***** EXCERPTED RECORDS *****

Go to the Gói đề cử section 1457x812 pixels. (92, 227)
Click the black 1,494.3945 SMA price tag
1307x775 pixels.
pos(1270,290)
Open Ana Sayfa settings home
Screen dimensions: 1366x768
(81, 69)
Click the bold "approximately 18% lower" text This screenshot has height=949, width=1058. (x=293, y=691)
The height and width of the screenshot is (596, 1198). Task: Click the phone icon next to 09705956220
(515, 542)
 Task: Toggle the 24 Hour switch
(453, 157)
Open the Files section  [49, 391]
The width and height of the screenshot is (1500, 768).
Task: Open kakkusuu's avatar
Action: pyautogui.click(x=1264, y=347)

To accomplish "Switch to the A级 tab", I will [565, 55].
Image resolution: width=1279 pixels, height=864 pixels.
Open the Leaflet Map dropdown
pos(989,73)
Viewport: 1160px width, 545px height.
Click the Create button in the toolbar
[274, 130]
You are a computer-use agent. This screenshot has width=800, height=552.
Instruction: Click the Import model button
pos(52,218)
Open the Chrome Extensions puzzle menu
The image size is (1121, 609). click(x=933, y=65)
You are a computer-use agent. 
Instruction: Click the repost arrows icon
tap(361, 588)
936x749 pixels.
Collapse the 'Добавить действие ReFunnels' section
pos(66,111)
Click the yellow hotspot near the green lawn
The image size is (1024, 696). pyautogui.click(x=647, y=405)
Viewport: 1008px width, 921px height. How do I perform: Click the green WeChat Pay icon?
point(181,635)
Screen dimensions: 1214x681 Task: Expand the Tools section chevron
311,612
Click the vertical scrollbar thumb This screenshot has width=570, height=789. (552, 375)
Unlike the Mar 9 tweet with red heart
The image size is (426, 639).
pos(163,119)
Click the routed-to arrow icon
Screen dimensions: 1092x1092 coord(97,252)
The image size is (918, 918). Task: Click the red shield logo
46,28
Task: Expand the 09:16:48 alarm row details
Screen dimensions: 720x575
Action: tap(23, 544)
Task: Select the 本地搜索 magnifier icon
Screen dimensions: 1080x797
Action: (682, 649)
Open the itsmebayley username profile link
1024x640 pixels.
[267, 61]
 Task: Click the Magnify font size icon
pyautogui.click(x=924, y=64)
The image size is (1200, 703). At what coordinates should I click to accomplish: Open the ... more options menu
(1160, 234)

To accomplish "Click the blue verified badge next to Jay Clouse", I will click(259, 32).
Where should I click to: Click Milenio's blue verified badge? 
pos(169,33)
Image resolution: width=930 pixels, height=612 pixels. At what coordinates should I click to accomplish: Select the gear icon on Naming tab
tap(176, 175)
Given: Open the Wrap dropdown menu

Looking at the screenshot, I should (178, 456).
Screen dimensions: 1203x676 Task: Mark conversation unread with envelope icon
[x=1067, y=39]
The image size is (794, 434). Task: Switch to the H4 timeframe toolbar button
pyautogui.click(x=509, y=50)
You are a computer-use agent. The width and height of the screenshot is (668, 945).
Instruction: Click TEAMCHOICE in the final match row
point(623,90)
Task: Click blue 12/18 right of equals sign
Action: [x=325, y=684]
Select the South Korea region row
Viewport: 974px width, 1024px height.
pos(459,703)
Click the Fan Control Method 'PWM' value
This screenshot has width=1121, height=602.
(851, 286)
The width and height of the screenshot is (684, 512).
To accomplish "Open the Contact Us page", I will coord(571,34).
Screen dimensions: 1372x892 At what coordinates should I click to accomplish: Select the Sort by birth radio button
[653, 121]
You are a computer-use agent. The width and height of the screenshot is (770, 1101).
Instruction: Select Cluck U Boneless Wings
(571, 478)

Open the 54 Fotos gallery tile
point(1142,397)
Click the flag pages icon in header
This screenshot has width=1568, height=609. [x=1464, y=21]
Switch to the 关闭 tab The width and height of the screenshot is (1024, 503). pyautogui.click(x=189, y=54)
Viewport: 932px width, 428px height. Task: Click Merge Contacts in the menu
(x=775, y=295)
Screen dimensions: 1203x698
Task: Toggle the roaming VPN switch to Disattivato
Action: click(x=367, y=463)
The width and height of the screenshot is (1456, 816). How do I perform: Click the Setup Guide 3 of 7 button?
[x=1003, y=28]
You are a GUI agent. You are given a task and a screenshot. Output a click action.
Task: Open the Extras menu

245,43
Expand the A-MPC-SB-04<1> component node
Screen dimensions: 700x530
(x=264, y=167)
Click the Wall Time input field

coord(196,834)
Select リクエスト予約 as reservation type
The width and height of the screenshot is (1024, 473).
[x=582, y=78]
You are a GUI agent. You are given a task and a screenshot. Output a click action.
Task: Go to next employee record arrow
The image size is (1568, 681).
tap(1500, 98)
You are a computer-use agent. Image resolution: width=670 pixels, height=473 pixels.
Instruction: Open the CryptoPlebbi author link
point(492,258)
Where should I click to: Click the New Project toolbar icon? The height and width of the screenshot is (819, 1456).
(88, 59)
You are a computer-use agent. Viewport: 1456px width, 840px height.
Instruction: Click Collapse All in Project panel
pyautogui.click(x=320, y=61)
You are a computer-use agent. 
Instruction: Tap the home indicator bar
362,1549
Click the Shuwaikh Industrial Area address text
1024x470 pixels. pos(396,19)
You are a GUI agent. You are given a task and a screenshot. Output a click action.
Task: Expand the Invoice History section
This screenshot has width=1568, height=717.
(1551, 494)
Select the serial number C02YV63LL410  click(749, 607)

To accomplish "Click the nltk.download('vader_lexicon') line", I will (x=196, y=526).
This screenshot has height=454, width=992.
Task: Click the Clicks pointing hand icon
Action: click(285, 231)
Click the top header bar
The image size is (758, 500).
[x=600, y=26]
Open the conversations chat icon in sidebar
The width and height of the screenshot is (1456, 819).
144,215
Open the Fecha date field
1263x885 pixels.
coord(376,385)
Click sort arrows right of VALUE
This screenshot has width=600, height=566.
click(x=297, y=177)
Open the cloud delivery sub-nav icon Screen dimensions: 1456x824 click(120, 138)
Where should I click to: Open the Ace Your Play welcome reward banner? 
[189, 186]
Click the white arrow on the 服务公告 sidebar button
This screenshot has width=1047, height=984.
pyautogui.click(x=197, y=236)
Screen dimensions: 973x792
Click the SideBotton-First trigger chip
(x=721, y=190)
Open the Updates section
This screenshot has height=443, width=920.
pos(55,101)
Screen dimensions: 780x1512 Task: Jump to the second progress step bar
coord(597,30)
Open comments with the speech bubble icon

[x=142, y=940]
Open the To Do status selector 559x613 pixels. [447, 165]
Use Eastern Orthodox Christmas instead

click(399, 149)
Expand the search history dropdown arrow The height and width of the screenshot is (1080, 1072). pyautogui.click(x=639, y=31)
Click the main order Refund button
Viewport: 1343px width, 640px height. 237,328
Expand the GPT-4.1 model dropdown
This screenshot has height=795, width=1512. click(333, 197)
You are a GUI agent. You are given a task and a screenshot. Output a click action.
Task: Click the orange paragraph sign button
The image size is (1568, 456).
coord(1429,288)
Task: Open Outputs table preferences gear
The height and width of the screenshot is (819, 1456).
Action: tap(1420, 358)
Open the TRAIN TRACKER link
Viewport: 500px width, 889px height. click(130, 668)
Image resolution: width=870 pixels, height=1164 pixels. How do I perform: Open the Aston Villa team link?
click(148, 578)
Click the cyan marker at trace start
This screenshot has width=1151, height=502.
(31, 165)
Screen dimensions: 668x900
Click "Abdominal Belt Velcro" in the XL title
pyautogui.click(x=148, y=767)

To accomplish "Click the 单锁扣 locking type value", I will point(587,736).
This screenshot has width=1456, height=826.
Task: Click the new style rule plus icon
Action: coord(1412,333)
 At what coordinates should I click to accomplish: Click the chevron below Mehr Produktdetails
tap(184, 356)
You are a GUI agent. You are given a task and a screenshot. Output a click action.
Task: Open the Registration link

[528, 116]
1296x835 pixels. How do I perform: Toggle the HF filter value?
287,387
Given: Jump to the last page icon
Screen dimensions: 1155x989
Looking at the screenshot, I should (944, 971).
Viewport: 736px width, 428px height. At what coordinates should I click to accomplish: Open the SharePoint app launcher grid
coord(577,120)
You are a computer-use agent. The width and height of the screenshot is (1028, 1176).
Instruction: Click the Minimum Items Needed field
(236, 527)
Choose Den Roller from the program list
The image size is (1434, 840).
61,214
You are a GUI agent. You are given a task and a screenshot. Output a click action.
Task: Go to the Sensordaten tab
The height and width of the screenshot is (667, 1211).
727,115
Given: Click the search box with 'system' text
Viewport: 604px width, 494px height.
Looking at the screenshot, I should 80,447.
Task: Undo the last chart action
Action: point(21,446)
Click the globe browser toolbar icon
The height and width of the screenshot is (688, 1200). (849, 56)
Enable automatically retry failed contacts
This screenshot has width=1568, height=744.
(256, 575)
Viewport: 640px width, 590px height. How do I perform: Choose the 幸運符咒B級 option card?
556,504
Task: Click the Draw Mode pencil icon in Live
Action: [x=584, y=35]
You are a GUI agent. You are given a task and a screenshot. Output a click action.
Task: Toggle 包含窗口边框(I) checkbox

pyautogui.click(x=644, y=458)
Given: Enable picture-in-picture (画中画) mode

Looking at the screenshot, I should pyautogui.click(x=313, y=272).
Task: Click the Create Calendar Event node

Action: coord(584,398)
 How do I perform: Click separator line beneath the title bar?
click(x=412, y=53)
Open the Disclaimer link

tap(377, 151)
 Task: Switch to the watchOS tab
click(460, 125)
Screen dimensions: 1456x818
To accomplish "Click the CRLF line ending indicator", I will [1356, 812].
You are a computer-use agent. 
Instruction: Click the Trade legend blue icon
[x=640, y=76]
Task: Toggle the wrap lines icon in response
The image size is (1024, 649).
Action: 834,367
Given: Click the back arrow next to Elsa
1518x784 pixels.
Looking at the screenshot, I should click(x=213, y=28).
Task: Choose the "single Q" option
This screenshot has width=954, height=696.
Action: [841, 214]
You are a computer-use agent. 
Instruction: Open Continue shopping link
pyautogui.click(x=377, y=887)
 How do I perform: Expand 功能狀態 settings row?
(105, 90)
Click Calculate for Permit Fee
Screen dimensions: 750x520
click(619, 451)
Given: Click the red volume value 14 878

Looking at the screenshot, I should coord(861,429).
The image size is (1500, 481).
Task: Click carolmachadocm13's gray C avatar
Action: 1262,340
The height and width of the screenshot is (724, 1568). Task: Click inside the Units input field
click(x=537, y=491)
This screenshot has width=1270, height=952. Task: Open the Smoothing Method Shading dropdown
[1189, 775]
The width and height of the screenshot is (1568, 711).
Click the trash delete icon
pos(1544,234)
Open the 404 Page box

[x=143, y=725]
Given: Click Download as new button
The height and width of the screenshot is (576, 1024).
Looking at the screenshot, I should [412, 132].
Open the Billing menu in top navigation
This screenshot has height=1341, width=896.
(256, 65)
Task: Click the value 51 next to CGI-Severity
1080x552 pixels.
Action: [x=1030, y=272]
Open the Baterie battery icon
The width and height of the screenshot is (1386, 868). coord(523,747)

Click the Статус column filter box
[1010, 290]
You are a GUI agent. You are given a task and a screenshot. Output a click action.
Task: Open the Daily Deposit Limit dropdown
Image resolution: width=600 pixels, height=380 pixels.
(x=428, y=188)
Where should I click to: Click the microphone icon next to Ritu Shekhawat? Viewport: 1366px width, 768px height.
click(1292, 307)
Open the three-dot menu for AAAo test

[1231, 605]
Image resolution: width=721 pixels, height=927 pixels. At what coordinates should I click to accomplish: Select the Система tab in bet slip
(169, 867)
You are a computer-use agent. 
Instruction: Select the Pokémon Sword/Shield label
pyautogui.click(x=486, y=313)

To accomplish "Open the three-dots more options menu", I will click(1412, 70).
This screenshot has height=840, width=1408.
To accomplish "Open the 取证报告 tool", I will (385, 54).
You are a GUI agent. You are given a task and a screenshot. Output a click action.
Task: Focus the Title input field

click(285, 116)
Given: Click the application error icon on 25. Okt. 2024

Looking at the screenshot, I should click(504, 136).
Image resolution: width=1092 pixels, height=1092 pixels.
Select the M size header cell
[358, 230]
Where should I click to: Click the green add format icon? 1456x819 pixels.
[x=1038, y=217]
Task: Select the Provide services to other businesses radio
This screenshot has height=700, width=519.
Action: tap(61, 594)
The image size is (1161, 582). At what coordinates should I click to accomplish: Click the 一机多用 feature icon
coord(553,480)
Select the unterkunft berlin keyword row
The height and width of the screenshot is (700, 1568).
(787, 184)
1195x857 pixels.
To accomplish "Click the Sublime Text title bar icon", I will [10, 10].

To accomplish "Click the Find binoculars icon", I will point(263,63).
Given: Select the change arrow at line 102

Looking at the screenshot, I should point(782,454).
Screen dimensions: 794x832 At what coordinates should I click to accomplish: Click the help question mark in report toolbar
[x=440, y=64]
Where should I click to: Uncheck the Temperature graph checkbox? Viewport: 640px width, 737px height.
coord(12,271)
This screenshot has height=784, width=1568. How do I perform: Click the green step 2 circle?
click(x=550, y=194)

*****

**BRIEF**
Format the records above as a Markdown table with the columns Row and Text. Start with the first line of the records and continue through the line containing "Action: (682, 649)", skipping blank lines and putting a row number in Row and the line in Text.

**WORKED SOLUTION**
| Row | Text |
|---|---|
| 1 | Go to the Gói đề cử section 1457x812 pixels. (92, 227) |
| 2 | Click the black 1,494.3945 SMA price tag |
| 3 | 1307x775 pixels. |
| 4 | pos(1270,290) |
| 5 | Open Ana Sayfa settings home |
| 6 | Screen dimensions: 1366x768 |
| 7 | (81, 69) |
| 8 | Click the bold "approximately 18% lower" text This screenshot has height=949, width=1058. (x=293, y=691) |
| 9 | The height and width of the screenshot is (596, 1198). Task: Click the phone icon next to 09705956220 |
| 10 | (515, 542) |
| 11 |  Task: Toggle the 24 Hour switch |
| 12 | (453, 157) |
| 13 | Open the Files section  [49, 391] |
| 14 | The width and height of the screenshot is (1500, 768). |
| 15 | Task: Open kakkusuu's avatar |
| 16 | Action: pyautogui.click(x=1264, y=347) |
| 17 | To accomplish "Switch to the A级 tab", I will [565, 55]. |
| 18 | Image resolution: width=1279 pixels, height=864 pixels. |
| 19 | Open the Leaflet Map dropdown |
| 20 | pos(989,73) |
| 21 | Viewport: 1160px width, 545px height. |
| 22 | Click the Create button in the toolbar |
| 23 | [274, 130] |
| 24 | You are a computer-use agent. This screenshot has width=800, height=552. |
| 25 | Instruction: Click the Import model button |
| 26 | pos(52,218) |
| 27 | Open the Chrome Extensions puzzle menu |
| 28 | The image size is (1121, 609). click(x=933, y=65) |
| 29 | You are a computer-use agent.  |
| 30 | Instruction: Click the repost arrows icon |
| 31 | tap(361, 588) |
| 32 | 936x749 pixels. |
| 33 | Collapse the 'Добавить действие ReFunnels' section |
| 34 | pos(66,111) |
| 35 | Click the yellow hotspot near the green lawn |
| 36 | The image size is (1024, 696). pyautogui.click(x=647, y=405) |
| 37 | Viewport: 1008px width, 921px height. How do I perform: Click the green WeChat Pay icon? |
| 38 | point(181,635) |
| 39 | Screen dimensions: 1214x681 Task: Expand the Tools section chevron |
| 40 | 311,612 |
| 41 | Click the vertical scrollbar thumb This screenshot has width=570, height=789. (552, 375) |
| 42 | Unlike the Mar 9 tweet with red heart |
| 43 | The image size is (426, 639). |
| 44 | pos(163,119) |
| 45 | Click the routed-to arrow icon |
| 46 | Screen dimensions: 1092x1092 coord(97,252) |
| 47 | The image size is (918, 918). Task: Click the red shield logo |
| 48 | 46,28 |
| 49 | Task: Expand the 09:16:48 alarm row details |
| 50 | Screen dimensions: 720x575 |
| 51 | Action: tap(23, 544) |
| 52 | Task: Select the 本地搜索 magnifier icon |
| 53 | Screen dimensions: 1080x797 |
| 54 | Action: (682, 649) |